Crossing the EU border

Ukriane, Slovakia, Uzhgorod, August 2014
There is airco when the driver feels like it. It is nearly 40 degrees in the bus from Košice in Slovakia to Uzhgorod Ukraine. This will be my first time to cross an EU land border to the former Soviet Union. I hear some English being spoken on the bench at the back of the bus (marshrutka)

Anabel looks at me curiously but she is too shy to talk. Her mother encourages her and I learn she is 8 and lives between Leeds and Manchester. Her English is fluent with a mid-England accent. Her mother worked in Prague where she met her English father 11 years ago. Anabel feels at home in her native country but likes to see her grandmother.

The family will visit her now, she lives somewhere outside Uzhgorod. Annabel can count in Ukrainian but is not really interested to learn the language. When she talks to her grandmother her Ukrainian gets a bit better.
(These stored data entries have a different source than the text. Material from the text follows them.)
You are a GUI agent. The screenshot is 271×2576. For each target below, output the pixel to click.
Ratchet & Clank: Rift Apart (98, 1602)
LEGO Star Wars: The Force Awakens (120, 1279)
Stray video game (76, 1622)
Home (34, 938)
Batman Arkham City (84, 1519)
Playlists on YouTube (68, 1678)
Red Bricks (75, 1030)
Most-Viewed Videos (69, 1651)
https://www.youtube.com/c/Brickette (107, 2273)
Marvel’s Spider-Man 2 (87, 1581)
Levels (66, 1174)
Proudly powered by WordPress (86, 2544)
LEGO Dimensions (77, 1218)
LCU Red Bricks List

Each year they go back to her home country though this route is a new one for them. It is a cheaper connection and in the end faster.

On the Schengen border, there is some trouble, a passenger has to leave the bus. Most passports are full of the entry/exit stamps from Ukraine. Goods are carried up and down, it is not really smuggling, just transferring the maximum amounts. To Slovakia, the “workers” carry alcohol and tobacco, back anything not readily available in Ukraine. Though all is expensive in Euroland the market does not provide all.

Then just before Uzhgorod to my surprise, her mother shows a picture on her smartphone. It is her other child, her son, he lives with her mother. He is 21 now and does not speak English at all. I realise that brother and sister grow up so differently and cannot even communicate.

The bus stops and we have to get out. The goodbye seems too abrupt but they have to catch a mashrutka to the village of destination.